Amen and Merry Christmas, world.
Meanwhile, back in ironyless America
- Bush’s Christmas message.
- A Telegraph columnist complains that it’s politically incorrect to question the disparity of giving to the families of firefighters and police vs. the families of World Trade Center office workers killed on Sept. 11. Oh, there will be plenty of debate over that and over the calculations in the government’s payments that take into account the age and wage-earning potential of the victim; we’re also hearing complaint from victims of earlier attacks — namely, Oklahoma City — about not getting as much attention and money. I find the debates somewhat unseemly. Let’s remember a few things. First, no matter how much money anyone gets, it cannot compensate for the loss of a life, of course — but it also will not compensate for the financial lost; one or two million dollars does not come close to making up for the income and support that will be lost.
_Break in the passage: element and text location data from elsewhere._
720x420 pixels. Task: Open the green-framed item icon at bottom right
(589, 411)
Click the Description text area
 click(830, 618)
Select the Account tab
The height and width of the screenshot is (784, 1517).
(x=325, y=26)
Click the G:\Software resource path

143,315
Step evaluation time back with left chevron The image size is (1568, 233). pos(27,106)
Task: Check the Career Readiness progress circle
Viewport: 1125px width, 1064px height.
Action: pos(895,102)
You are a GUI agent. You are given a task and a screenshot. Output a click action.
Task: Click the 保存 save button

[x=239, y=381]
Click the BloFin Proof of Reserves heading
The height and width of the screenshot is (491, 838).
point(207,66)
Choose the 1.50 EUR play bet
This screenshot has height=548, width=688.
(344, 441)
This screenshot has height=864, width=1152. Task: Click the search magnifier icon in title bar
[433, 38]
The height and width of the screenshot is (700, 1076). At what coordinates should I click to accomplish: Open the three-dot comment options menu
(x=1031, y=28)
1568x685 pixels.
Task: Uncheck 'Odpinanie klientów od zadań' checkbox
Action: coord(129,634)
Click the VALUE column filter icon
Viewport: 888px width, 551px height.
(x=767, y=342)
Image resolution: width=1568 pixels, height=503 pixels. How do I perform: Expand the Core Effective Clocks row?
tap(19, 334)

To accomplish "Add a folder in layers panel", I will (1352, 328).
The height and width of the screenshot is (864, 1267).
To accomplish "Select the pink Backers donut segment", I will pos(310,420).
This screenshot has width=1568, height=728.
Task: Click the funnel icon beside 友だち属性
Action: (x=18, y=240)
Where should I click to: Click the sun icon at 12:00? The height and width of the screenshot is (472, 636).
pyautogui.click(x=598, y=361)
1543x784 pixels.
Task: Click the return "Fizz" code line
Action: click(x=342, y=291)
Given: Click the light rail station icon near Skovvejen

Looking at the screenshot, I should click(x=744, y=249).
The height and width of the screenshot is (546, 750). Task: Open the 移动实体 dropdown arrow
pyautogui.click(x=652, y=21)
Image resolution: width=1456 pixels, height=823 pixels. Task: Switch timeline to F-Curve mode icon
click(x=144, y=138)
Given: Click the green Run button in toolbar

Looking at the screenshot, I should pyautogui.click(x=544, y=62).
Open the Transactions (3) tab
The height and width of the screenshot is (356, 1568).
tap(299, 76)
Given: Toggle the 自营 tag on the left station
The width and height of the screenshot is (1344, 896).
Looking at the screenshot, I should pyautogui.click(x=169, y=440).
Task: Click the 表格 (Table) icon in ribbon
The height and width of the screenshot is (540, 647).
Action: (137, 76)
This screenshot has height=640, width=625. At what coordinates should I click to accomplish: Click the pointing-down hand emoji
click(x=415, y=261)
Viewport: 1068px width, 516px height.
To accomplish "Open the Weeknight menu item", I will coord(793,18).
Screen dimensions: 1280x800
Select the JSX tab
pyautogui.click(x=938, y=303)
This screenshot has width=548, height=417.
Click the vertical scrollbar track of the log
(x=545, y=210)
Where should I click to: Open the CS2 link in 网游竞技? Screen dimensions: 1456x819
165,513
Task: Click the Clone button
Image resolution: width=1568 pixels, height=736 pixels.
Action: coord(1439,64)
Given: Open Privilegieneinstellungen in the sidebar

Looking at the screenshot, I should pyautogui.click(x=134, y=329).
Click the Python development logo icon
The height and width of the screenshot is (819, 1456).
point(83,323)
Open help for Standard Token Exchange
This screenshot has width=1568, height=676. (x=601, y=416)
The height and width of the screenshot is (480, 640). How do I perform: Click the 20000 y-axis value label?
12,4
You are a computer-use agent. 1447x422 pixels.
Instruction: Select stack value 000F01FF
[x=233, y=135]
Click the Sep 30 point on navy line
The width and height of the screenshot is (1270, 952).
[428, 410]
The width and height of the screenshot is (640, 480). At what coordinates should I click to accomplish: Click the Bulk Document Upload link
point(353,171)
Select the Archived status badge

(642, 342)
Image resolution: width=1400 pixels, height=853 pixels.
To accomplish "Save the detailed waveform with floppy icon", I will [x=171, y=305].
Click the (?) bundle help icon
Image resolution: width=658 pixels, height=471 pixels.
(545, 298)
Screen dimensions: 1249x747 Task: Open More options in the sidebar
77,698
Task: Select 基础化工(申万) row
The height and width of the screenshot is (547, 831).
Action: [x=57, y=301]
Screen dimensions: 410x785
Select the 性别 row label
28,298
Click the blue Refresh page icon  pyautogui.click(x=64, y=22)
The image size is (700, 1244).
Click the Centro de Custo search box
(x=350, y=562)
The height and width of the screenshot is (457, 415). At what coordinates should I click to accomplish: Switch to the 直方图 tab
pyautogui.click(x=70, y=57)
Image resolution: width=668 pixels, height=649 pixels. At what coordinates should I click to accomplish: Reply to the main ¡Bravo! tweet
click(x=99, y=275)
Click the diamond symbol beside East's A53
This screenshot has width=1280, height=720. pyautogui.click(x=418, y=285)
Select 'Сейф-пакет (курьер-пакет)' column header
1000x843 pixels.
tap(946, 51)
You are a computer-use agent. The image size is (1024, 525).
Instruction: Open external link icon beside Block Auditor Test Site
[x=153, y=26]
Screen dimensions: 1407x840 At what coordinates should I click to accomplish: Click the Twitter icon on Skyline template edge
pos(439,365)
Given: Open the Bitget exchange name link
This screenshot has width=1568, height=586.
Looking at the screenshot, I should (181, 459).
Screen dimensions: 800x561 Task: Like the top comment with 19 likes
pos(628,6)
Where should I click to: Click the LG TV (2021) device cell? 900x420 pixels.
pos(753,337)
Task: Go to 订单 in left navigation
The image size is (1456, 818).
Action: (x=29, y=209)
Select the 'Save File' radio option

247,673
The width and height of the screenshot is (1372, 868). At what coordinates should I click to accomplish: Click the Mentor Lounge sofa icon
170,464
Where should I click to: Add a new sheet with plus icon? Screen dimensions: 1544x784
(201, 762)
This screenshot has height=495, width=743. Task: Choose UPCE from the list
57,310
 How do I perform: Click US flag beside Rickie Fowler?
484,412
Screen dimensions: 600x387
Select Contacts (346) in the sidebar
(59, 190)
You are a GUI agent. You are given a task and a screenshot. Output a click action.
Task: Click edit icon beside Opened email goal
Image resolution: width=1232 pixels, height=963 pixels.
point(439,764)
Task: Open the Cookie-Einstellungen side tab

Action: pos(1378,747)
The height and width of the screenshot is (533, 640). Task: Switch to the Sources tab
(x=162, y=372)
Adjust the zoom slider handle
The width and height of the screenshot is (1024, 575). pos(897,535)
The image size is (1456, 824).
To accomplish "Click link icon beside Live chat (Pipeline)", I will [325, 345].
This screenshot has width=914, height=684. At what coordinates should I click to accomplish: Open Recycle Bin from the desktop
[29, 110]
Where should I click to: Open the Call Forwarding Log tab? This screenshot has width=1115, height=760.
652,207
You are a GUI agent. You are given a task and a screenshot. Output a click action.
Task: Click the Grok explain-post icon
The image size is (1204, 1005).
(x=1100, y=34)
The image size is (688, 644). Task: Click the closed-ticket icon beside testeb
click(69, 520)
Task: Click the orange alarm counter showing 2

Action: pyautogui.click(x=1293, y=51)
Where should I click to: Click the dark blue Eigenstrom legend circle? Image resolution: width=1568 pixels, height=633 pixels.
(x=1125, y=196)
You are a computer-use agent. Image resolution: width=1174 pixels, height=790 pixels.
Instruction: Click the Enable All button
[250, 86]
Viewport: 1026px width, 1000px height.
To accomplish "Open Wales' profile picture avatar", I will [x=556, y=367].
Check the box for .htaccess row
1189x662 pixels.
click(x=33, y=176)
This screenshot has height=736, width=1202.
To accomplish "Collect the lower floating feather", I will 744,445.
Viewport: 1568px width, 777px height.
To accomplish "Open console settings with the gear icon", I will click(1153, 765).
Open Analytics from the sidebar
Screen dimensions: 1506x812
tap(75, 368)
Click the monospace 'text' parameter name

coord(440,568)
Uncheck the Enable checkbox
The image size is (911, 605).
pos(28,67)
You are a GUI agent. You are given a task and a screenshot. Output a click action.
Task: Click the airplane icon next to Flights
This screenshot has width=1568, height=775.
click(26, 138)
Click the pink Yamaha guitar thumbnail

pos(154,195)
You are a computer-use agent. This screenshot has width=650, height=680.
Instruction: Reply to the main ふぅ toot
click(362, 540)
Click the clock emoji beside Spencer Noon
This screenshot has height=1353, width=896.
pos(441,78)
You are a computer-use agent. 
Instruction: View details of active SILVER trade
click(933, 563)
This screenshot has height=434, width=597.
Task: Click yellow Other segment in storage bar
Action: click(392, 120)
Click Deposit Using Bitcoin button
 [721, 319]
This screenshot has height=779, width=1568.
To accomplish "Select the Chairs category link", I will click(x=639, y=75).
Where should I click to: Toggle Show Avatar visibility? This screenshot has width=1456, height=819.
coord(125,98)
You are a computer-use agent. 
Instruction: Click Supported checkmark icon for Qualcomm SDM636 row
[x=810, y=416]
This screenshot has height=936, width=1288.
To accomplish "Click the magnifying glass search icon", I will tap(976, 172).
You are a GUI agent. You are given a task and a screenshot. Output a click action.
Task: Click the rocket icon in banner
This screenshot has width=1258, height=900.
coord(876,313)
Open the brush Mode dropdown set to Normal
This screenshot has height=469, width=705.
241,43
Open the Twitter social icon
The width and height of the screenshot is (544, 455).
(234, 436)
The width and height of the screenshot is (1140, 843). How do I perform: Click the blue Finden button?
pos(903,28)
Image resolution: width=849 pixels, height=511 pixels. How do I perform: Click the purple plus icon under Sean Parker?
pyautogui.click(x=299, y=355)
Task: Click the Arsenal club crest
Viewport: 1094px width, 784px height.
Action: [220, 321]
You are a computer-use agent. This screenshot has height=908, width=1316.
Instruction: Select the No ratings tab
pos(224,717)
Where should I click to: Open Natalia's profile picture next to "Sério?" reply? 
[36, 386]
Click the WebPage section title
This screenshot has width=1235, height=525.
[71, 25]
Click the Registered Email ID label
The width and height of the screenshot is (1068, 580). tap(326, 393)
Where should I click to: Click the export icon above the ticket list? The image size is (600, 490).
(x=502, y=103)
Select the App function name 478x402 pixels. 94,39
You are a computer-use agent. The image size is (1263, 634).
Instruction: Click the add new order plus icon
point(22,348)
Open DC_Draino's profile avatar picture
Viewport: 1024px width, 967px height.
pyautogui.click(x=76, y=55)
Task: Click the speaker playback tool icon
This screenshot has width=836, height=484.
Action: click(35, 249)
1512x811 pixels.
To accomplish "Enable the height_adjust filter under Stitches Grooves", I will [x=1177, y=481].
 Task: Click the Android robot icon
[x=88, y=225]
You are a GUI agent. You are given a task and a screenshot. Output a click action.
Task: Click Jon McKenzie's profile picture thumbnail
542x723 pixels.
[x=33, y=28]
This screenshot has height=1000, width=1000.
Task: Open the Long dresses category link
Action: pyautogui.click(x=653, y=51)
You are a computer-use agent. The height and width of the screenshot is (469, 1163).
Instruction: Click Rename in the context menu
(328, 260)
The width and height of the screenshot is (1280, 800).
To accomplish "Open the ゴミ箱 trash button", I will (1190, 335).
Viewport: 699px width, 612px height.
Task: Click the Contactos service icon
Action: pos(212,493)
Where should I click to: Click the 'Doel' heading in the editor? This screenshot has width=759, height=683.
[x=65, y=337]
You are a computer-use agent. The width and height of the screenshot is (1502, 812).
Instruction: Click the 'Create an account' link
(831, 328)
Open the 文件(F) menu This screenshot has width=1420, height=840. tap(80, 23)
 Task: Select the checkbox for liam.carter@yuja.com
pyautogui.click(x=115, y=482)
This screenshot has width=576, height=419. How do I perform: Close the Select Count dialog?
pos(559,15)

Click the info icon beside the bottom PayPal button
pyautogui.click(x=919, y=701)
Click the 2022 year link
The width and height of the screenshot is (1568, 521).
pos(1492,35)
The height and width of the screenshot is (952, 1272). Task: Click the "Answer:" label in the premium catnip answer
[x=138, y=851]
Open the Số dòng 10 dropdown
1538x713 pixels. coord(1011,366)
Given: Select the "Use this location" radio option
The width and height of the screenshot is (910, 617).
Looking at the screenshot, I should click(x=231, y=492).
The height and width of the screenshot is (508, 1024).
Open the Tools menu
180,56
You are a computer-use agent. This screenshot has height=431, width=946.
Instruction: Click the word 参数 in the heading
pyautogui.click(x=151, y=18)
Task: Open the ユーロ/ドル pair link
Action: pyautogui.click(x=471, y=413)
Second, let’s keep in mind that as far as the private giving goes, it is the right of the giver to decide who should receive his or her charity; Americans want to give to the families of these heroes and victims and that is their choice, their understandable choice. I’m sorry that there are other victims who didn’t get as much; I’m sorry that there are still inequities in society (the Telegraph writer complains about rescue workers being fed while there’s a homeless lady down the block). That should not distract and detract from the efforts of Americans to pour out their hearts and pocketbooks to those who suffered the most on that terrible, evil day. This is not a matter for public legislation. This is a matter for private conscience.
War is, like, yucky, y’know
- How could I have missed the BritneyBlog!
The Crucible II
- Arthur Miller to attack Bush re civil rights on Christmas Day.
- Brits have a “terror ship” in the Channel after foreign intelligence warned it could be carrying munitions for bin Laden.